**** Material provided

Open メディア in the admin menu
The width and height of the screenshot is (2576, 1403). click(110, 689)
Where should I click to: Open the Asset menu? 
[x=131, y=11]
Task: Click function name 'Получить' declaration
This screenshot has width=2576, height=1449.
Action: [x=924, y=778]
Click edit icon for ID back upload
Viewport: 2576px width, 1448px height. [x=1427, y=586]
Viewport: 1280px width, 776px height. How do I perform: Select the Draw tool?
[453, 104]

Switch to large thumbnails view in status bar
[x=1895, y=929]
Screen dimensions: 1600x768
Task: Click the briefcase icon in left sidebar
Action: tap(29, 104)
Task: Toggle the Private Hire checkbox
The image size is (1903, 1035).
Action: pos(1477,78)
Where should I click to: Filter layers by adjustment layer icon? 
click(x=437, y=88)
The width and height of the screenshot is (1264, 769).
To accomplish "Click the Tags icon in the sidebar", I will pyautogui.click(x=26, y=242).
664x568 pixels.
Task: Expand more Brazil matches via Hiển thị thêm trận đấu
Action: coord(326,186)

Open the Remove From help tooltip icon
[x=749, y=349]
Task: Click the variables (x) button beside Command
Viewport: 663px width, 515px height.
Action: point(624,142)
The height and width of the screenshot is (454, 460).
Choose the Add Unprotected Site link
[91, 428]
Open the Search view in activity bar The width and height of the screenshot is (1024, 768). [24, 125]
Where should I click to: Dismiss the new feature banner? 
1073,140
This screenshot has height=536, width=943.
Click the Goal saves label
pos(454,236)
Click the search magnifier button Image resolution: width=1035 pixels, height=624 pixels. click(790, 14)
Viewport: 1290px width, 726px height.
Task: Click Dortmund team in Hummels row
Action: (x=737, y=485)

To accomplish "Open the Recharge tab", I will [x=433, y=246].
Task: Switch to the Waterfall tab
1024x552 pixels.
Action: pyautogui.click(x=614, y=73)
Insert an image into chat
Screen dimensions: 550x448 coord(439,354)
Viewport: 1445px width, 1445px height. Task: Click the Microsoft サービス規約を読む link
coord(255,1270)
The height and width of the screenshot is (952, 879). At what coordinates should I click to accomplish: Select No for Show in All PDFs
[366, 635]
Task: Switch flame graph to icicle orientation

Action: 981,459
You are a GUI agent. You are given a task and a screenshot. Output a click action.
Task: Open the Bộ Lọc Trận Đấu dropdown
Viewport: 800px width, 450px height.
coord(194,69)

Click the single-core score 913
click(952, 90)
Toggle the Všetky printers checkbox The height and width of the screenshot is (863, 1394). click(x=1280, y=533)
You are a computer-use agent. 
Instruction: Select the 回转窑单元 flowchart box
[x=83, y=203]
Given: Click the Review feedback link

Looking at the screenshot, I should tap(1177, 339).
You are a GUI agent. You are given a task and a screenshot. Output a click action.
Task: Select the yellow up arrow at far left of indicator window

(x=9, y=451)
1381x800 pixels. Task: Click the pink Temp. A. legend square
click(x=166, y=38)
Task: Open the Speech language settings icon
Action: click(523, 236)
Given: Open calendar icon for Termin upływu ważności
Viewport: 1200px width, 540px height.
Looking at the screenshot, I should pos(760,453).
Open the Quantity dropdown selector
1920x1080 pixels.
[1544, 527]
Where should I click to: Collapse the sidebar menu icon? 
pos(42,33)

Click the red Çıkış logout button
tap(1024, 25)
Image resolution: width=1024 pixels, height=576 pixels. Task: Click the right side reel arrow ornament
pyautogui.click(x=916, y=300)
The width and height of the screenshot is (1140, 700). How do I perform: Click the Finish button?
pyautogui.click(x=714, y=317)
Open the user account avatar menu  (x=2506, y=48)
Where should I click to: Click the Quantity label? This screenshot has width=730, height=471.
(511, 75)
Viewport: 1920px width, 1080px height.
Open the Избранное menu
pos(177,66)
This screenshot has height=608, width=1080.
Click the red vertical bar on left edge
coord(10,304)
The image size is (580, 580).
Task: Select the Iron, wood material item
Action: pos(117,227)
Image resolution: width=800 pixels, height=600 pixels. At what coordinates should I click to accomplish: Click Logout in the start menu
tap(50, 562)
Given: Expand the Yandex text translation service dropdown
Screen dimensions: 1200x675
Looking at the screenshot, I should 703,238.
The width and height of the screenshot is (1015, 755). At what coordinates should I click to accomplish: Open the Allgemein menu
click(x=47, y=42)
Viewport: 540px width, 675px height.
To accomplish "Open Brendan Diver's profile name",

********

Task requirements:
Copy all of the material above word for word, with no changes.

Response:
Open メディア in the admin menu
The width and height of the screenshot is (2576, 1403). click(110, 689)
Where should I click to: Open the Asset menu? 
[x=131, y=11]
Task: Click function name 'Получить' declaration
This screenshot has width=2576, height=1449.
Action: [x=924, y=778]
Click edit icon for ID back upload
Viewport: 2576px width, 1448px height. [x=1427, y=586]
Viewport: 1280px width, 776px height. How do I perform: Select the Draw tool?
[453, 104]

Switch to large thumbnails view in status bar
[x=1895, y=929]
Screen dimensions: 1600x768
Task: Click the briefcase icon in left sidebar
Action: tap(29, 104)
Task: Toggle the Private Hire checkbox
The image size is (1903, 1035).
Action: pos(1477,78)
Where should I click to: Filter layers by adjustment layer icon? 
click(x=437, y=88)
The width and height of the screenshot is (1264, 769).
To accomplish "Click the Tags icon in the sidebar", I will pyautogui.click(x=26, y=242).
664x568 pixels.
Task: Expand more Brazil matches via Hiển thị thêm trận đấu
Action: coord(326,186)

Open the Remove From help tooltip icon
[x=749, y=349]
Task: Click the variables (x) button beside Command
Viewport: 663px width, 515px height.
Action: point(624,142)
The height and width of the screenshot is (454, 460).
Choose the Add Unprotected Site link
[91, 428]
Open the Search view in activity bar The width and height of the screenshot is (1024, 768). [24, 125]
Where should I click to: Dismiss the new feature banner? 
1073,140
This screenshot has height=536, width=943.
Click the Goal saves label
pos(454,236)
Click the search magnifier button Image resolution: width=1035 pixels, height=624 pixels. click(790, 14)
Viewport: 1290px width, 726px height.
Task: Click Dortmund team in Hummels row
Action: (x=737, y=485)

To accomplish "Open the Recharge tab", I will [x=433, y=246].
Task: Switch to the Waterfall tab
1024x552 pixels.
Action: pyautogui.click(x=614, y=73)
Insert an image into chat
Screen dimensions: 550x448 coord(439,354)
Viewport: 1445px width, 1445px height. Task: Click the Microsoft サービス規約を読む link
coord(255,1270)
The height and width of the screenshot is (952, 879). At what coordinates should I click to accomplish: Select No for Show in All PDFs
[366, 635]
Task: Switch flame graph to icicle orientation

Action: 981,459
You are a GUI agent. You are given a task and a screenshot. Output a click action.
Task: Open the Bộ Lọc Trận Đấu dropdown
Viewport: 800px width, 450px height.
coord(194,69)

Click the single-core score 913
click(952, 90)
Toggle the Všetky printers checkbox The height and width of the screenshot is (863, 1394). click(x=1280, y=533)
You are a computer-use agent. 
Instruction: Select the 回转窑单元 flowchart box
[x=83, y=203]
Given: Click the Review feedback link

Looking at the screenshot, I should tap(1177, 339).
You are a GUI agent. You are given a task and a screenshot. Output a click action.
Task: Select the yellow up arrow at far left of indicator window

(x=9, y=451)
1381x800 pixels. Task: Click the pink Temp. A. legend square
click(x=166, y=38)
Task: Open the Speech language settings icon
Action: click(523, 236)
Given: Open calendar icon for Termin upływu ważności
Viewport: 1200px width, 540px height.
Looking at the screenshot, I should pos(760,453).
Open the Quantity dropdown selector
1920x1080 pixels.
[1544, 527]
Where should I click to: Collapse the sidebar menu icon? 
pos(42,33)

Click the red Çıkış logout button
tap(1024, 25)
Image resolution: width=1024 pixels, height=576 pixels. Task: Click the right side reel arrow ornament
pyautogui.click(x=916, y=300)
The width and height of the screenshot is (1140, 700). How do I perform: Click the Finish button?
pyautogui.click(x=714, y=317)
Open the user account avatar menu  (x=2506, y=48)
Where should I click to: Click the Quantity label? This screenshot has width=730, height=471.
(511, 75)
Viewport: 1920px width, 1080px height.
Open the Избранное menu
pos(177,66)
This screenshot has height=608, width=1080.
Click the red vertical bar on left edge
coord(10,304)
The image size is (580, 580).
Task: Select the Iron, wood material item
Action: pos(117,227)
Image resolution: width=800 pixels, height=600 pixels. At what coordinates should I click to accomplish: Click Logout in the start menu
tap(50, 562)
Given: Expand the Yandex text translation service dropdown
Screen dimensions: 1200x675
Looking at the screenshot, I should 703,238.
The width and height of the screenshot is (1015, 755). At what coordinates should I click to accomplish: Open the Allgemein menu
click(x=47, y=42)
Viewport: 540px width, 675px height.
To accomplish "Open Brendan Diver's profile name",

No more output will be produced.